**Task goal:**
Look below for the line containing "The width and height of the screenshot is (2560, 1440)."; from there, print each line exactly up to and including the line containing "The image size is (2560, 1443).", and stop.

[Saved entries]

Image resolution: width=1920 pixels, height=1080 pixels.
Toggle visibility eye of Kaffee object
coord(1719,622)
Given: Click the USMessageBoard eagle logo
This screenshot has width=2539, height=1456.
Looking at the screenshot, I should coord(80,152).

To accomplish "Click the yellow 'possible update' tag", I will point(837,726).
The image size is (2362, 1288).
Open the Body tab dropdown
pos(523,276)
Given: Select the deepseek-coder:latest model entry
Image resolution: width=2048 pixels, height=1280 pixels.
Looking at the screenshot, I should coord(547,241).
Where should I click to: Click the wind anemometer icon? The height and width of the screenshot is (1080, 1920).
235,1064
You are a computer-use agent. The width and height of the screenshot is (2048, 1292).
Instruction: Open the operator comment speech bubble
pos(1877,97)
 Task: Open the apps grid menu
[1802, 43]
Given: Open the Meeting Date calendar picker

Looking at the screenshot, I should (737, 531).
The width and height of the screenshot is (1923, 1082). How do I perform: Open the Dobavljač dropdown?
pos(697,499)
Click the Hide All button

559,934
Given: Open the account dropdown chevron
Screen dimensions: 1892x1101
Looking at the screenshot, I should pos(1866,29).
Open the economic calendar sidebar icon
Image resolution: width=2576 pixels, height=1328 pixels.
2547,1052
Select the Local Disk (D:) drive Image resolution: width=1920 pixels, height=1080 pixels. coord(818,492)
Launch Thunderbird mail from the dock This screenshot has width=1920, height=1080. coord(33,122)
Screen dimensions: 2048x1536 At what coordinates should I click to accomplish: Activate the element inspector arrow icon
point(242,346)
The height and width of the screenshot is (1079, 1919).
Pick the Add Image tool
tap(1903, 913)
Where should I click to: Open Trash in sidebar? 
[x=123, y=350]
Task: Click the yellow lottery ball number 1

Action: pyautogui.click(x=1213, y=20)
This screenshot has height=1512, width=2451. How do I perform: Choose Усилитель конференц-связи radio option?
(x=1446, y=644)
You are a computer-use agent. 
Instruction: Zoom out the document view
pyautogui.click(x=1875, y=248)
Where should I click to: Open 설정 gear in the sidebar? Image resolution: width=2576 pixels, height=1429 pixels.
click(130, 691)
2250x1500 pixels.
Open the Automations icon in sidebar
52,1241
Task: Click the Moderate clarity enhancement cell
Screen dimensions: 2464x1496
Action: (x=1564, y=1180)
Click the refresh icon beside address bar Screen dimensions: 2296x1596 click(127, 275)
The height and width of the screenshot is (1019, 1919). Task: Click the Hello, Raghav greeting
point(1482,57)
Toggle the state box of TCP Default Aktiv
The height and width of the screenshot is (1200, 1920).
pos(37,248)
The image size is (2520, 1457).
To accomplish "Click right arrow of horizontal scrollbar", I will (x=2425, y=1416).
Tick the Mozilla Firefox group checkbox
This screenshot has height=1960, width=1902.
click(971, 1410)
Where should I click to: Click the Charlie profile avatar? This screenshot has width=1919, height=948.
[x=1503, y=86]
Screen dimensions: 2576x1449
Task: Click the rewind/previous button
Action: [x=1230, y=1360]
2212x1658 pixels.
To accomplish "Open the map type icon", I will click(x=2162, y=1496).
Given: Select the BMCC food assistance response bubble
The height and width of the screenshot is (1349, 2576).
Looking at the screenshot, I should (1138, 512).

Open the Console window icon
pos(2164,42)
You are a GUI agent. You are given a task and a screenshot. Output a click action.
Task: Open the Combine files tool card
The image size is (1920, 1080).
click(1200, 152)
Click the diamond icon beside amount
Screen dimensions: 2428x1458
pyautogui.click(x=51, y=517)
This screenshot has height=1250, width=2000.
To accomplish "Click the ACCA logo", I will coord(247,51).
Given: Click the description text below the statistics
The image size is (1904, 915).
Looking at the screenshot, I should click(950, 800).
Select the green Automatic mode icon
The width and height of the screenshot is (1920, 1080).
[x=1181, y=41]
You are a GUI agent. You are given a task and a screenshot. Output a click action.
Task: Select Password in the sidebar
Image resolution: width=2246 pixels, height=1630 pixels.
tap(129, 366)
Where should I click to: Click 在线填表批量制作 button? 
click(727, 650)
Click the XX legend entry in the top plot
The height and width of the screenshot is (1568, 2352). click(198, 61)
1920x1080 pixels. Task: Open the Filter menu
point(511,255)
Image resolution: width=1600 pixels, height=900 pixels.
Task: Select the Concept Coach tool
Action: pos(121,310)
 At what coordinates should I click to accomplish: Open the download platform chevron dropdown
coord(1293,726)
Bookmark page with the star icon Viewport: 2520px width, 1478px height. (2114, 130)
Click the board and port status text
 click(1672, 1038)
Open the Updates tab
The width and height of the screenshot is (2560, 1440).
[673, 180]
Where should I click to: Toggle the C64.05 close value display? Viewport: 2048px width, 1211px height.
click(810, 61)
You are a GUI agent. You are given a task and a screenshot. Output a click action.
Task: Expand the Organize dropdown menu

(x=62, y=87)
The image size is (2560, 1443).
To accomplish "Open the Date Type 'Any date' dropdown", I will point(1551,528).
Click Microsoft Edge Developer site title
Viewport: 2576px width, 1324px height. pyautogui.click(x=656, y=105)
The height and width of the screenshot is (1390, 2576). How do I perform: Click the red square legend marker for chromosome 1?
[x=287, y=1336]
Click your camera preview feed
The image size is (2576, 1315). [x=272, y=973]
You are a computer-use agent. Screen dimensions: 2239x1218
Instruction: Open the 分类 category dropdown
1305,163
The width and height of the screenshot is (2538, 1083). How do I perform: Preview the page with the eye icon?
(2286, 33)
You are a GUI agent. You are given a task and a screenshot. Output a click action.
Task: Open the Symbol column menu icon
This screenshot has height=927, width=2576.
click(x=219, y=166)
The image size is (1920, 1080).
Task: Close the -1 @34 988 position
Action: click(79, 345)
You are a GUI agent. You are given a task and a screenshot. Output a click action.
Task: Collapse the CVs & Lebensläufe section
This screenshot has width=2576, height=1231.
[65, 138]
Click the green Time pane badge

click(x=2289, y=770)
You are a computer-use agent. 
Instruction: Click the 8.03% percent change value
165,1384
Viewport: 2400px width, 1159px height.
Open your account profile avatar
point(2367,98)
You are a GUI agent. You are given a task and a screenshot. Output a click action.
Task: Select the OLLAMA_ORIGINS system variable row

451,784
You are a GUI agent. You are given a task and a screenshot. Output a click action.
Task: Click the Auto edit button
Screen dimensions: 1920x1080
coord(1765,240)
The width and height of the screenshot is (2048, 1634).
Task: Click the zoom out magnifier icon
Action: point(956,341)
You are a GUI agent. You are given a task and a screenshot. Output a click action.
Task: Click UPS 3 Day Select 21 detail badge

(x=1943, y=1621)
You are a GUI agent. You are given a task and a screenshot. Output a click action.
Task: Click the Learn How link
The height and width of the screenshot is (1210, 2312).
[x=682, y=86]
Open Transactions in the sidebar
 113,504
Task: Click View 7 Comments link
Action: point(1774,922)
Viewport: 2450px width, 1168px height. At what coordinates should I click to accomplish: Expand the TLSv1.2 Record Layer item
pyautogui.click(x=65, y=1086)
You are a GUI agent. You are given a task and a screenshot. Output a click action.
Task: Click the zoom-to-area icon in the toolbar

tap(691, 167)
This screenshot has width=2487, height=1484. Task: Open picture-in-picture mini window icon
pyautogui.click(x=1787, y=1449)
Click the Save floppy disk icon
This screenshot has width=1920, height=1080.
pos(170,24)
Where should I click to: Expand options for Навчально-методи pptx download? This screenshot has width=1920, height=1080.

**Answer area:**
The width and height of the screenshot is (2560, 1440).
[673, 180]
Where should I click to: Toggle the C64.05 close value display? Viewport: 2048px width, 1211px height.
click(810, 61)
You are a GUI agent. You are given a task and a screenshot. Output a click action.
Task: Expand the Organize dropdown menu

(x=62, y=87)
The image size is (2560, 1443).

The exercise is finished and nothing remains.